DATASET RECORDS

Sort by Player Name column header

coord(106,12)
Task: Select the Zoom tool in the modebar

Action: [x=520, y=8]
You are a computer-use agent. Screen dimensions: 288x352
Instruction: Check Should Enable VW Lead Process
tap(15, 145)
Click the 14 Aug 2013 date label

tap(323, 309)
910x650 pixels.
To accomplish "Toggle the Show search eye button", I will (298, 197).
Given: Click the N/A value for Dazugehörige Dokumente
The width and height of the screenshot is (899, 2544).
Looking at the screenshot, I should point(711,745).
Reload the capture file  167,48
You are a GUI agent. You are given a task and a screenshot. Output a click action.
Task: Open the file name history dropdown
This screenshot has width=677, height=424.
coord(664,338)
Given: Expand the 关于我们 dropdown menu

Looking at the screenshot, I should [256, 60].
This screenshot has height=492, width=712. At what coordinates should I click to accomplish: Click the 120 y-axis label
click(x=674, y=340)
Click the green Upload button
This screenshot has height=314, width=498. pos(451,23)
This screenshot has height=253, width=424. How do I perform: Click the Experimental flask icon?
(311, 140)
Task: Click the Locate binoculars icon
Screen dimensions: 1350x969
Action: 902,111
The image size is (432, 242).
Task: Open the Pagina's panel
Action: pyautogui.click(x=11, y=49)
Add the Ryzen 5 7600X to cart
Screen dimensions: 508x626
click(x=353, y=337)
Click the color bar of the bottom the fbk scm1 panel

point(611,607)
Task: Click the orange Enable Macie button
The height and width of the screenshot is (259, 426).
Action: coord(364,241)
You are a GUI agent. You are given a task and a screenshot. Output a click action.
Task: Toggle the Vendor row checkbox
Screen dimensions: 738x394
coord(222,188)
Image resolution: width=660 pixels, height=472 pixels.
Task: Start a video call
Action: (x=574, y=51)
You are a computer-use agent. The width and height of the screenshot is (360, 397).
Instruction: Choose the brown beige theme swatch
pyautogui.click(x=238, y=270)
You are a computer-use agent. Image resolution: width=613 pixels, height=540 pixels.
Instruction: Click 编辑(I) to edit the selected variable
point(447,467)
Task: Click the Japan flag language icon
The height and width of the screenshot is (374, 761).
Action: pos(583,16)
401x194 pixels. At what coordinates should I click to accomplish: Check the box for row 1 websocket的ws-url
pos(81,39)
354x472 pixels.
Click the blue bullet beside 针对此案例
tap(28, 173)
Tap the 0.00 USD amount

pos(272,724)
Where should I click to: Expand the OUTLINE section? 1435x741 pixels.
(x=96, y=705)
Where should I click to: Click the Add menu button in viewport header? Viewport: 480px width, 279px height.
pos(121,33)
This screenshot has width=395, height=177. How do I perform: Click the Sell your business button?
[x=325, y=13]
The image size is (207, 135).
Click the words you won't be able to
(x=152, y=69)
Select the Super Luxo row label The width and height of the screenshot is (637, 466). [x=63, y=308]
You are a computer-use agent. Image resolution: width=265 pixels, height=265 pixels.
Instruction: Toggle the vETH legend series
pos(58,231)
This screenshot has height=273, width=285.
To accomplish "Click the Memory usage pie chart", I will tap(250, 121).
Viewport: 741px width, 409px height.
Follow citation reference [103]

WHAT YOU SHOULD DO
Reproduce the data. Match each line exactly.

EXPECTED OUTPUT
Sort by Player Name column header

coord(106,12)
Task: Select the Zoom tool in the modebar

Action: [x=520, y=8]
You are a computer-use agent. Screen dimensions: 288x352
Instruction: Check Should Enable VW Lead Process
tap(15, 145)
Click the 14 Aug 2013 date label

tap(323, 309)
910x650 pixels.
To accomplish "Toggle the Show search eye button", I will (298, 197).
Given: Click the N/A value for Dazugehörige Dokumente
The width and height of the screenshot is (899, 2544).
Looking at the screenshot, I should point(711,745).
Reload the capture file  167,48
You are a GUI agent. You are given a task and a screenshot. Output a click action.
Task: Open the file name history dropdown
This screenshot has width=677, height=424.
coord(664,338)
Given: Expand the 关于我们 dropdown menu

Looking at the screenshot, I should [256, 60].
This screenshot has height=492, width=712. At what coordinates should I click to accomplish: Click the 120 y-axis label
click(x=674, y=340)
Click the green Upload button
This screenshot has height=314, width=498. pos(451,23)
This screenshot has height=253, width=424. How do I perform: Click the Experimental flask icon?
(311, 140)
Task: Click the Locate binoculars icon
Screen dimensions: 1350x969
Action: 902,111
The image size is (432, 242).
Task: Open the Pagina's panel
Action: pyautogui.click(x=11, y=49)
Add the Ryzen 5 7600X to cart
Screen dimensions: 508x626
click(x=353, y=337)
Click the color bar of the bottom the fbk scm1 panel

point(611,607)
Task: Click the orange Enable Macie button
The height and width of the screenshot is (259, 426).
Action: coord(364,241)
You are a GUI agent. You are given a task and a screenshot. Output a click action.
Task: Toggle the Vendor row checkbox
Screen dimensions: 738x394
coord(222,188)
Image resolution: width=660 pixels, height=472 pixels.
Task: Start a video call
Action: (x=574, y=51)
You are a computer-use agent. The width and height of the screenshot is (360, 397).
Instruction: Choose the brown beige theme swatch
pyautogui.click(x=238, y=270)
You are a computer-use agent. Image resolution: width=613 pixels, height=540 pixels.
Instruction: Click 编辑(I) to edit the selected variable
point(447,467)
Task: Click the Japan flag language icon
The height and width of the screenshot is (374, 761).
Action: pos(583,16)
401x194 pixels. At what coordinates should I click to accomplish: Check the box for row 1 websocket的ws-url
pos(81,39)
354x472 pixels.
Click the blue bullet beside 针对此案例
tap(28, 173)
Tap the 0.00 USD amount

pos(272,724)
Where should I click to: Expand the OUTLINE section? 1435x741 pixels.
(x=96, y=705)
Where should I click to: Click the Add menu button in viewport header? Viewport: 480px width, 279px height.
pos(121,33)
This screenshot has width=395, height=177. How do I perform: Click the Sell your business button?
[x=325, y=13]
The image size is (207, 135).
Click the words you won't be able to
(x=152, y=69)
Select the Super Luxo row label The width and height of the screenshot is (637, 466). [x=63, y=308]
You are a computer-use agent. Image resolution: width=265 pixels, height=265 pixels.
Instruction: Toggle the vETH legend series
pos(58,231)
This screenshot has height=273, width=285.
To accomplish "Click the Memory usage pie chart", I will tap(250, 121).
Viewport: 741px width, 409px height.
Follow citation reference [103]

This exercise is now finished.